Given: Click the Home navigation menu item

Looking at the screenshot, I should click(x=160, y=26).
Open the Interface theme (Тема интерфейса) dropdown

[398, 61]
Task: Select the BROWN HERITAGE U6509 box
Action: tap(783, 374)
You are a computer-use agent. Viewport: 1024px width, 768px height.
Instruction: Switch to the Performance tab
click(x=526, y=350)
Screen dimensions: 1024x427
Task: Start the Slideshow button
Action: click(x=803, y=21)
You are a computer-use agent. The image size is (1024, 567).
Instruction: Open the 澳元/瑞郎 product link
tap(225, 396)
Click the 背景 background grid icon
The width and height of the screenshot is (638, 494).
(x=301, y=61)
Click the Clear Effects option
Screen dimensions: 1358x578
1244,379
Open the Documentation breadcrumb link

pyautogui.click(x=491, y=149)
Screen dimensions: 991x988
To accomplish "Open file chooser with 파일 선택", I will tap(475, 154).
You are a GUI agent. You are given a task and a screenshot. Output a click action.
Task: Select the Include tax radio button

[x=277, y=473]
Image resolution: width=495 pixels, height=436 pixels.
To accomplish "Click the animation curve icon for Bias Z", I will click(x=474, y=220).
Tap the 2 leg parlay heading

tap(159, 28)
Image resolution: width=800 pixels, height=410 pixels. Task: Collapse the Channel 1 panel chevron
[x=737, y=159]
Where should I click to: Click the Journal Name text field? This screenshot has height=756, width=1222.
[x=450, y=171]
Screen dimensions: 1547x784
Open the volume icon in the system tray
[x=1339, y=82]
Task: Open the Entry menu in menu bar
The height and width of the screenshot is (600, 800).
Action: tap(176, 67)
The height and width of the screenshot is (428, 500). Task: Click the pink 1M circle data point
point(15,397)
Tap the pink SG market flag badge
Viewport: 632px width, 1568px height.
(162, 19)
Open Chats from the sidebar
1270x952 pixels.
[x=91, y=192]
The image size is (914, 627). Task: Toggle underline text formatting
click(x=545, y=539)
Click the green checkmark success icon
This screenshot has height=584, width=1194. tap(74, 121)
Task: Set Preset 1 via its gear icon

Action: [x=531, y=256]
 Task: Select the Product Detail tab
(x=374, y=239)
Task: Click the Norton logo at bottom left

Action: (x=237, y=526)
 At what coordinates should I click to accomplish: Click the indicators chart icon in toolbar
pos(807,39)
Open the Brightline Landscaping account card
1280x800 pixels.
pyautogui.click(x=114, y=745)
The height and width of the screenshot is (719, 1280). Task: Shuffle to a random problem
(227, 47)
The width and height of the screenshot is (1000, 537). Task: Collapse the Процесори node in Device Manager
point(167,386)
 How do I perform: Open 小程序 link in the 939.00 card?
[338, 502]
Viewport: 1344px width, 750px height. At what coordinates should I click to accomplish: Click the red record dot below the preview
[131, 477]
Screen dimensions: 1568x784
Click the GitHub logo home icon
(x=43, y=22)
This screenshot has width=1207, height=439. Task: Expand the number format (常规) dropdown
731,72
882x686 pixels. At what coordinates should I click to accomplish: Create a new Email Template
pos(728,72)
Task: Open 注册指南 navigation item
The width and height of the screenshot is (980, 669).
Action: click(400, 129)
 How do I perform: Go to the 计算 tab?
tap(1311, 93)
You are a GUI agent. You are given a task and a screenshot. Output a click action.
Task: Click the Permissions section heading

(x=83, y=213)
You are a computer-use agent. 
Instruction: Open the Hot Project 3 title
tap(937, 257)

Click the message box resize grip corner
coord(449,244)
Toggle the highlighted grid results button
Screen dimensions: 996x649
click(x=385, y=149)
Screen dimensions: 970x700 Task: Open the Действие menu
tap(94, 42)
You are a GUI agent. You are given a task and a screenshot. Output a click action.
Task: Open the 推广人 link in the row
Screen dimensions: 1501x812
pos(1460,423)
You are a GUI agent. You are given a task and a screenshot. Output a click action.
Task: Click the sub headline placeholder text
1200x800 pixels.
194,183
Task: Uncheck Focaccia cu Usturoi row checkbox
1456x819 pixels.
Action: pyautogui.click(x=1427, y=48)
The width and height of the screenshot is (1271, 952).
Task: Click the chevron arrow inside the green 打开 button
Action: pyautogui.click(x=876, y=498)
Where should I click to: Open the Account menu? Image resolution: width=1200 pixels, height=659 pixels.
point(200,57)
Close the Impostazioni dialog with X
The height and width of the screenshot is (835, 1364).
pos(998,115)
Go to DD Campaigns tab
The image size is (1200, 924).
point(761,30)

* _Work order_
Return all the lines above exactly as given.

* _Answer for this exercise_
Given: Click the Home navigation menu item

Looking at the screenshot, I should click(x=160, y=26).
Open the Interface theme (Тема интерфейса) dropdown

[398, 61]
Task: Select the BROWN HERITAGE U6509 box
Action: tap(783, 374)
You are a computer-use agent. Viewport: 1024px width, 768px height.
Instruction: Switch to the Performance tab
click(x=526, y=350)
Screen dimensions: 1024x427
Task: Start the Slideshow button
Action: click(x=803, y=21)
You are a computer-use agent. The image size is (1024, 567).
Instruction: Open the 澳元/瑞郎 product link
tap(225, 396)
Click the 背景 background grid icon
The width and height of the screenshot is (638, 494).
(x=301, y=61)
Click the Clear Effects option
Screen dimensions: 1358x578
1244,379
Open the Documentation breadcrumb link

pyautogui.click(x=491, y=149)
Screen dimensions: 991x988
To accomplish "Open file chooser with 파일 선택", I will tap(475, 154).
You are a GUI agent. You are given a task and a screenshot. Output a click action.
Task: Select the Include tax radio button

[x=277, y=473]
Image resolution: width=495 pixels, height=436 pixels.
To accomplish "Click the animation curve icon for Bias Z", I will click(x=474, y=220).
Tap the 2 leg parlay heading

tap(159, 28)
Image resolution: width=800 pixels, height=410 pixels. Task: Collapse the Channel 1 panel chevron
[x=737, y=159]
Where should I click to: Click the Journal Name text field? This screenshot has height=756, width=1222.
[x=450, y=171]
Screen dimensions: 1547x784
Open the volume icon in the system tray
[x=1339, y=82]
Task: Open the Entry menu in menu bar
The height and width of the screenshot is (600, 800).
Action: tap(176, 67)
The height and width of the screenshot is (428, 500). Task: Click the pink 1M circle data point
point(15,397)
Tap the pink SG market flag badge
Viewport: 632px width, 1568px height.
(162, 19)
Open Chats from the sidebar
1270x952 pixels.
[x=91, y=192]
The image size is (914, 627). Task: Toggle underline text formatting
click(x=545, y=539)
Click the green checkmark success icon
This screenshot has height=584, width=1194. tap(74, 121)
Task: Set Preset 1 via its gear icon

Action: [x=531, y=256]
 Task: Select the Product Detail tab
(x=374, y=239)
Task: Click the Norton logo at bottom left

Action: (x=237, y=526)
 At what coordinates should I click to accomplish: Click the indicators chart icon in toolbar
pos(807,39)
Open the Brightline Landscaping account card
1280x800 pixels.
pyautogui.click(x=114, y=745)
The height and width of the screenshot is (719, 1280). Task: Shuffle to a random problem
(227, 47)
The width and height of the screenshot is (1000, 537). Task: Collapse the Процесори node in Device Manager
point(167,386)
 How do I perform: Open 小程序 link in the 939.00 card?
[338, 502]
Viewport: 1344px width, 750px height. At what coordinates should I click to accomplish: Click the red record dot below the preview
[131, 477]
Screen dimensions: 1568x784
Click the GitHub logo home icon
(x=43, y=22)
This screenshot has width=1207, height=439. Task: Expand the number format (常规) dropdown
731,72
882x686 pixels. At what coordinates should I click to accomplish: Create a new Email Template
pos(728,72)
Task: Open 注册指南 navigation item
The width and height of the screenshot is (980, 669).
Action: click(400, 129)
 How do I perform: Go to the 计算 tab?
tap(1311, 93)
You are a GUI agent. You are given a task and a screenshot. Output a click action.
Task: Click the Permissions section heading

(x=83, y=213)
You are a computer-use agent. 
Instruction: Open the Hot Project 3 title
tap(937, 257)

Click the message box resize grip corner
coord(449,244)
Toggle the highlighted grid results button
Screen dimensions: 996x649
click(x=385, y=149)
Screen dimensions: 970x700 Task: Open the Действие menu
tap(94, 42)
You are a GUI agent. You are given a task and a screenshot. Output a click action.
Task: Open the 推广人 link in the row
Screen dimensions: 1501x812
pos(1460,423)
You are a GUI agent. You are given a task and a screenshot. Output a click action.
Task: Click the sub headline placeholder text
1200x800 pixels.
194,183
Task: Uncheck Focaccia cu Usturoi row checkbox
1456x819 pixels.
Action: pyautogui.click(x=1427, y=48)
The width and height of the screenshot is (1271, 952).
Task: Click the chevron arrow inside the green 打开 button
Action: pyautogui.click(x=876, y=498)
Where should I click to: Open the Account menu? Image resolution: width=1200 pixels, height=659 pixels.
point(200,57)
Close the Impostazioni dialog with X
The height and width of the screenshot is (835, 1364).
pos(998,115)
Go to DD Campaigns tab
The image size is (1200, 924).
point(761,30)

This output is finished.